You’ve probably heard the expression, “He drank the Kool-Aid.”

Kool Aid Man wrecks everything ... again.Arianna Huffington once used it to describe supporters of George W. Bush’s economic policies. Bill O’Reilly said it of his critics (“the Kool-Aid people,” he told listeners, “are going nuts”). In 2012, Forbes called it a top annoying cliché used by business leaders.

There’s a problem with this flip word play though: That expression was born of a nightmare.

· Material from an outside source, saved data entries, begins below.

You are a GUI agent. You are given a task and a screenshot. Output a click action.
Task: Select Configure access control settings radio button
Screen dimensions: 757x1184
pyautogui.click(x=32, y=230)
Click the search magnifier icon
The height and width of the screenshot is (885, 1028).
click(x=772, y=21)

Thirty-seven years ago today, 918 people died in Jonestown, a Guyana jungle settlement, and at a nearby airstrip. Some of us knew the victims. I grew up with one of them, Maria Katsaris.

(Richardson)

Alright, then, you heard the man.

And in truth, his reason is no worse than any other, even for those of us who found the phrase offensive for its blithe lack of distinction. That is to say, drinking electric Kool-Aid is a variation on the theme, and much more useful than the Jonestown variation, but from the outset it has been subject to a certain sort of (ahem!) “affirmative action” whereby a conserative drinks the Kool-Aid by believing in a tinfoil wingnut conspiracy theory, but a liberal believes the Kool-Aid by disagreeing with conservatives. At some point, conservatives need to just come right out and demand reasonable accommodation under the ADA.

Yet this is how far we’ve come.

And who knows, perhaps before all this is over, Republicans will fulfill the Jonestown version, too. You know, “Second Amendment solutions”, and all.

____________________

Richardson, James D. “The phrase ‘drank the Kool-Aid’ is completely offensive. We should stop saying it immediately.” The Washington Post. 18 November 2014.

Waldman, Paul. “The real problem with Joni Ernst’s quote about guns and the government”. The Washington Post. 23 October 2014.